Task goal
Only the lines from the beginning of the entries through the one that holds "The height and" may appear in the answer, written out exactly and free of pictures.

(Stored records)

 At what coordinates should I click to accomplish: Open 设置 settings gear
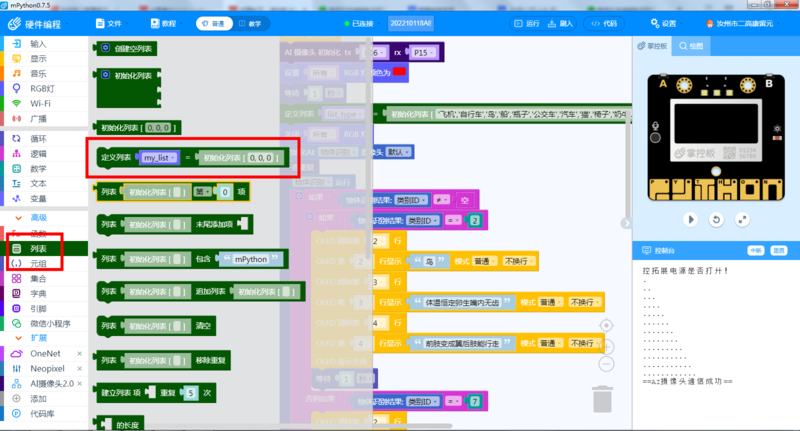click(x=662, y=23)
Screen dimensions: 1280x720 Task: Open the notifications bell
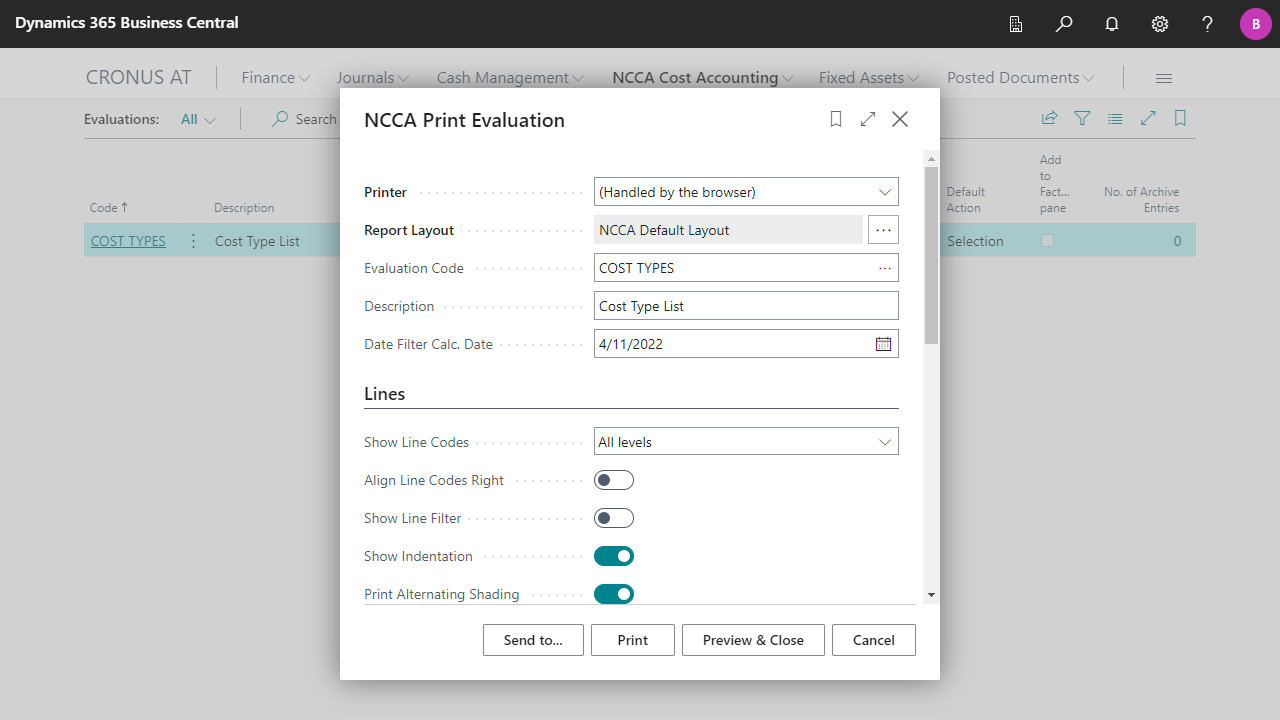1112,24
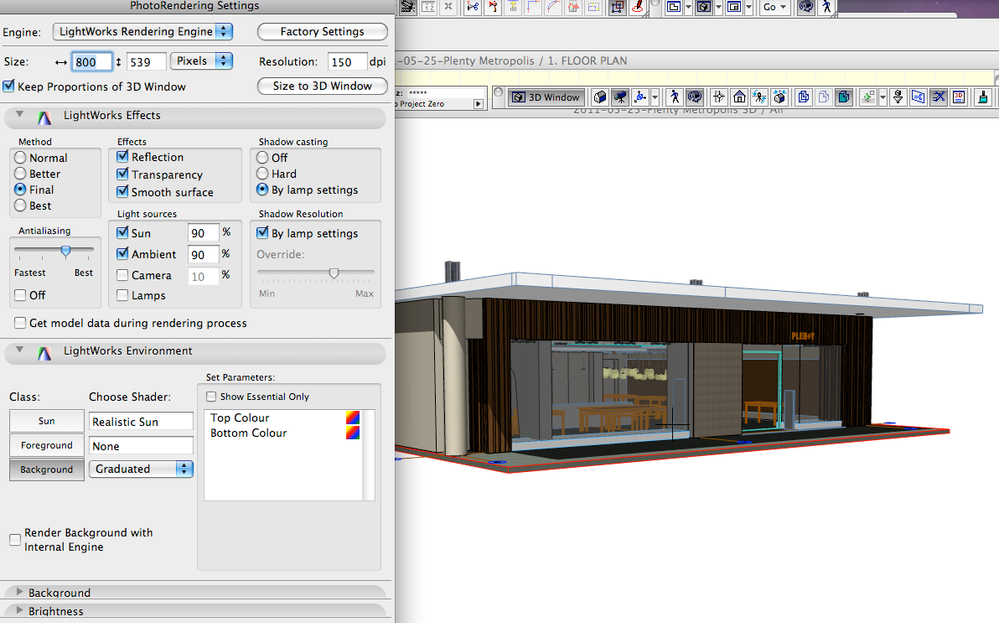Image resolution: width=999 pixels, height=623 pixels.
Task: Click the walking figure explore icon
Action: [x=675, y=97]
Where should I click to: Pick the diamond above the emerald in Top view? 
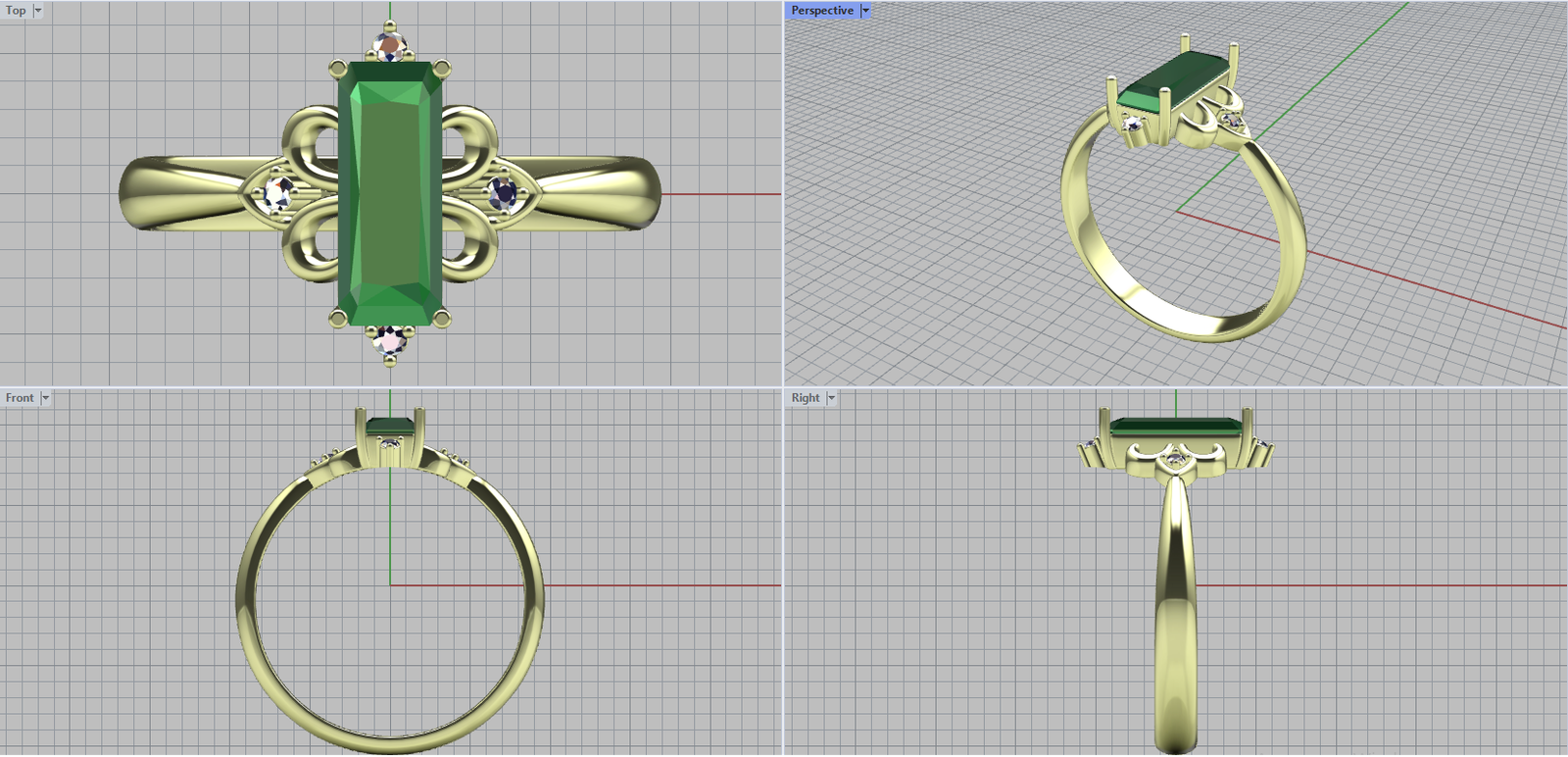(391, 45)
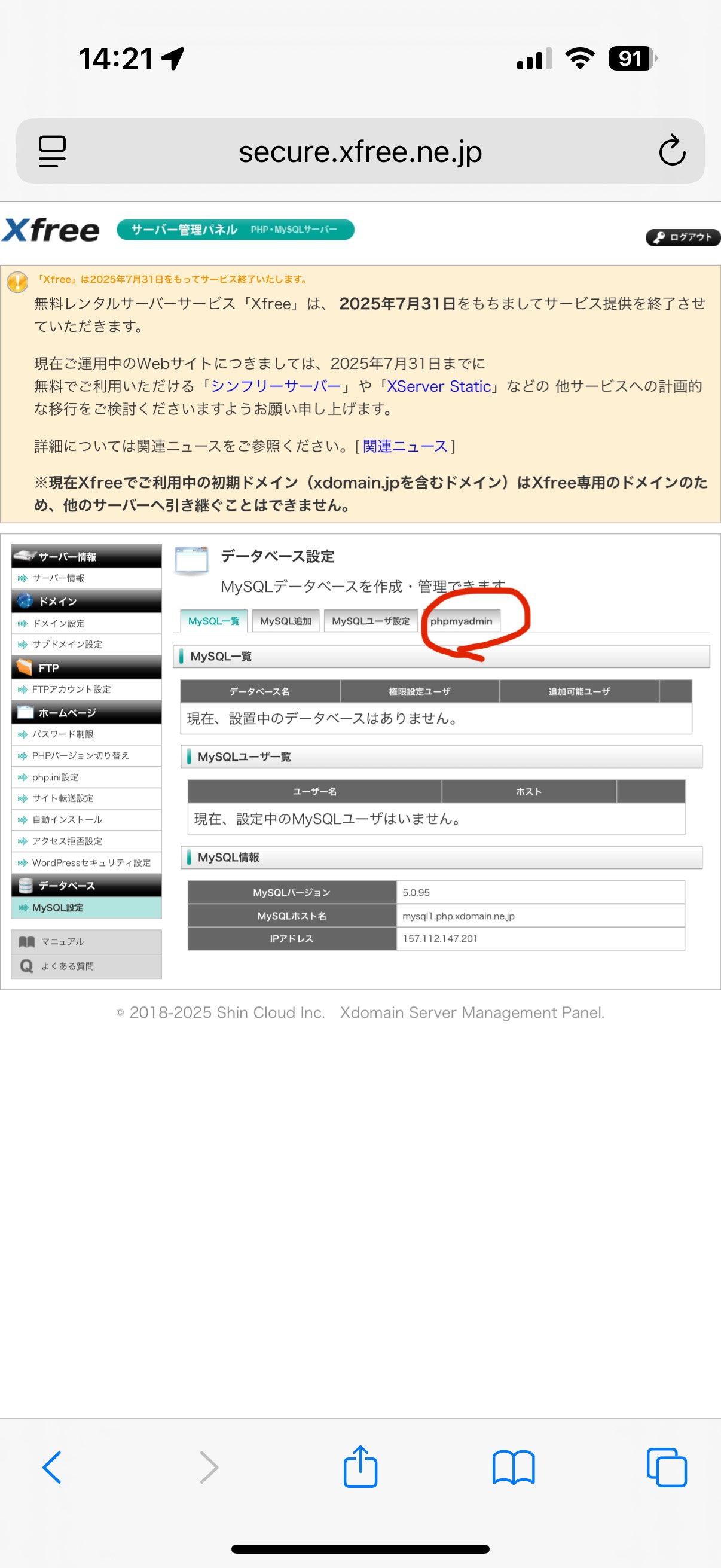The width and height of the screenshot is (721, 1568).
Task: Open the Safari share sheet icon
Action: [360, 1467]
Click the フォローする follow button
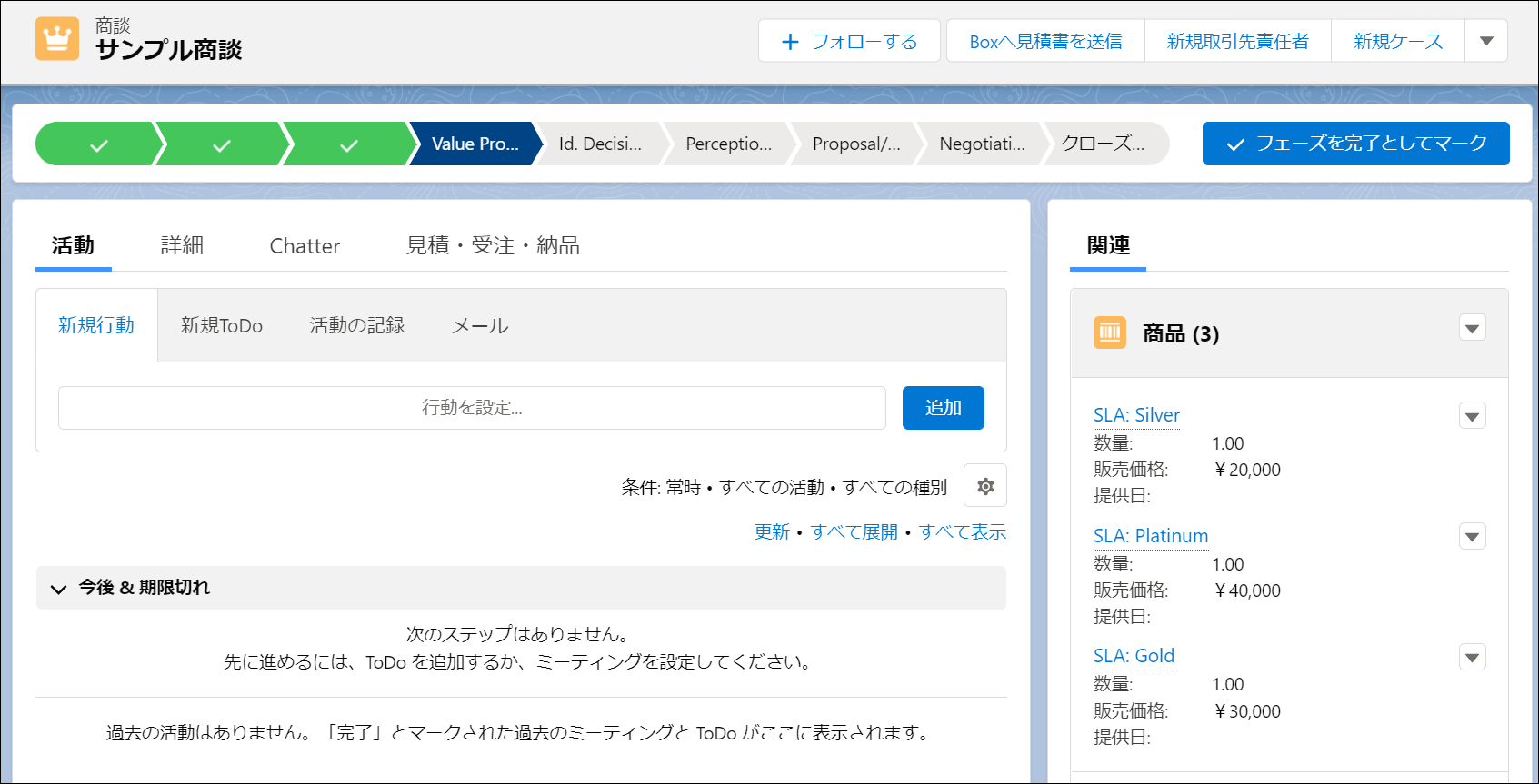1539x784 pixels. coord(849,42)
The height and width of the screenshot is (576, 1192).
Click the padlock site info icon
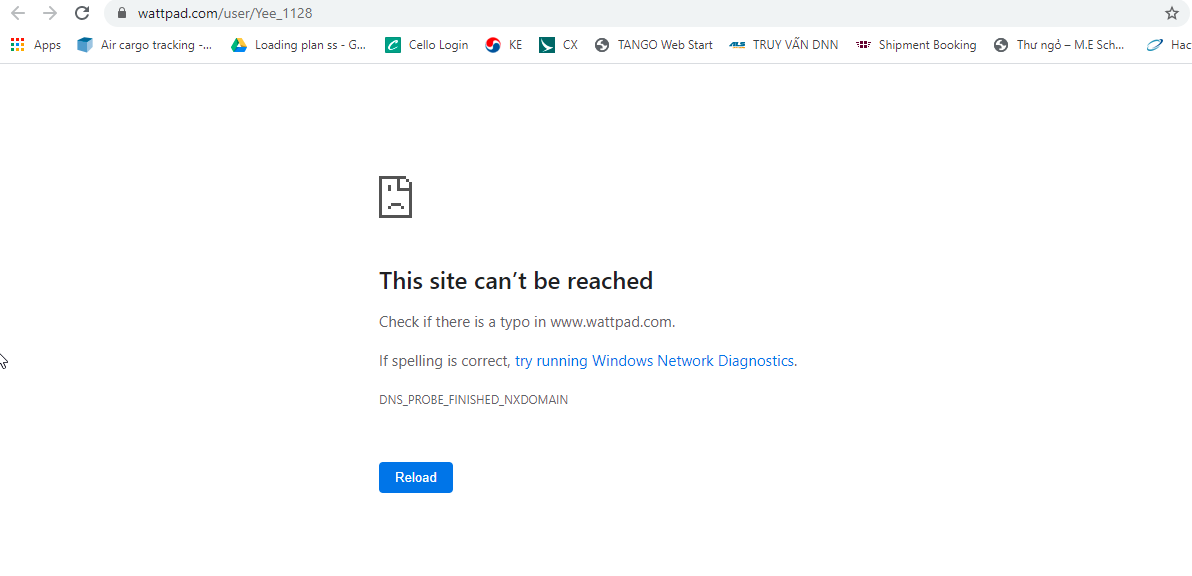click(122, 13)
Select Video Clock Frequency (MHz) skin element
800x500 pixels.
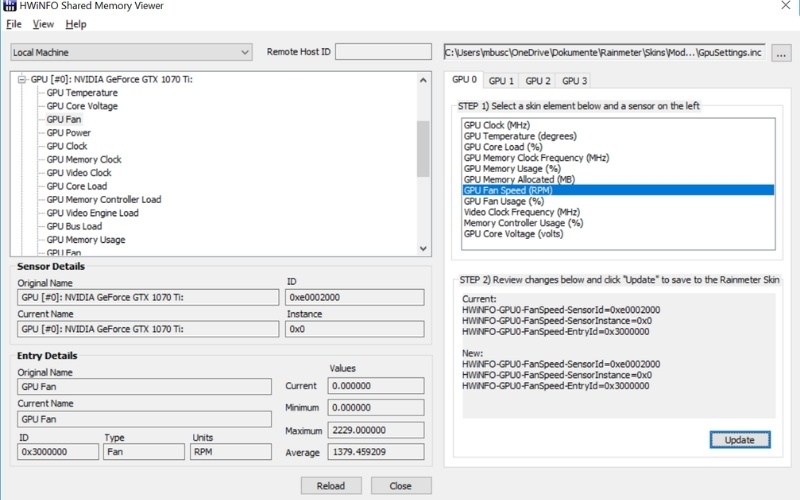(x=521, y=212)
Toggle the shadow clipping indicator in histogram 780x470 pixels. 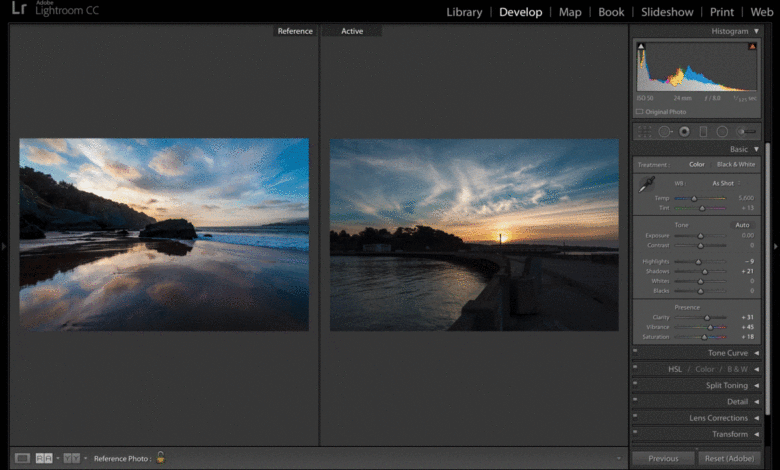pos(641,47)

Finished exercise
 At what coordinates should I click to accomplish: Open 设置 settings gear
click(x=662, y=23)
Screen dimensions: 1280x720 Task: Open the notifications bell
1112,24
Image resolution: width=999 pixels, height=623 pixels.
Task: Click the walking figure explore icon
Action: [x=675, y=97]
Where should I click to: Pick the diamond above the emerald in Top view? 
(391, 45)
The width and height of the screenshot is (721, 1568).
Task: Open the Safari share sheet icon
Action: [360, 1467]
Click the フォローする follow button
1539x784 pixels. coord(849,42)
The height and width of the screenshot is (576, 1192).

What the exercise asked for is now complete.